Catalytic cycle and off-cycle steps in the palladium-catalyzed fluorination of aryl bromide with biaryl monophosphine ligands: Theoretical free energy profile

Abstract

• Accurate free energy profile including transmetalation step. • Unimolecular elimination of HF leads to regioisomers. • Located critical transition states for further ligand design. Palladium catalyzed fluorination of aryl halides with inorganic fluoride salts has been a challenge transformation during several decades. The successful catalysis came with the use of biaryl monophosphine ligand. However, the catalytic process suffers of the problem of off-cycle transformation as ligand modification and formation of regioisomers, which means that more ligand design is necessary. In this work, the complete free energy profile for the catalysis using t BuBrettPhos ligand was determined by reliable theoretical calculations, including the transmetalation step.
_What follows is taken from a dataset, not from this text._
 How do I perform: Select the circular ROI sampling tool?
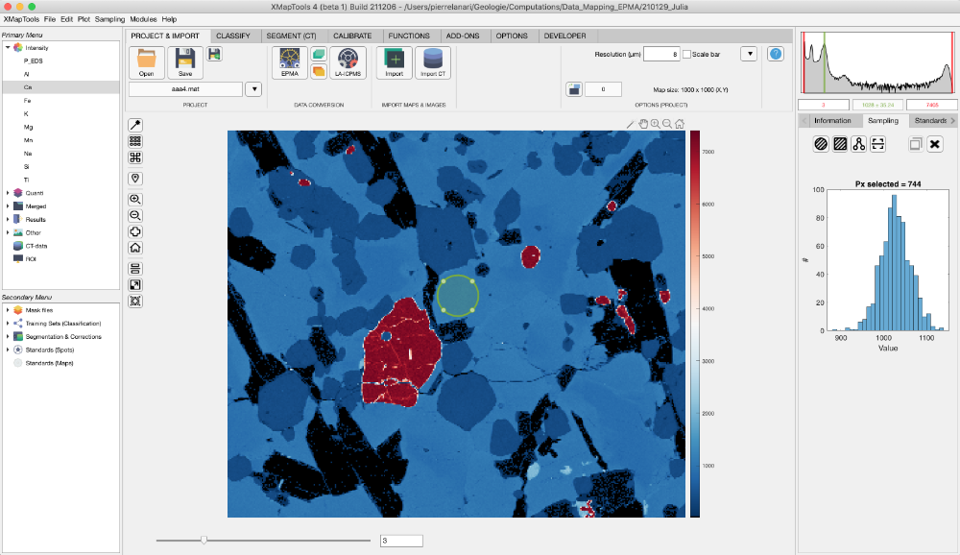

The calculations have indicated that monocoordination by phosphine and the bulky groups in the t BuBrettPhos ligand, which has strong repulsion to the coordinating bromide ion, are critical to achieve low activation barriers for reductive elimination. The ligand modification transition state was found and involves migration of the coordinating aryl group. The mechanism of regioisomers formation, an important drawback of this methodology, was also found and corresponds to the elimination of HF without participation of CsF, forming a benzyne intermediate coordinating to the palladium. The return of the HF can take place by proton donation to any carbon of the benzyne, which produces the isomerization. These findings indicate that more rational ligand design can be done to produce more effective catalysis. The theoretically determined rate law and the overall ΔG ‡ are in excellent agreement with experimental data.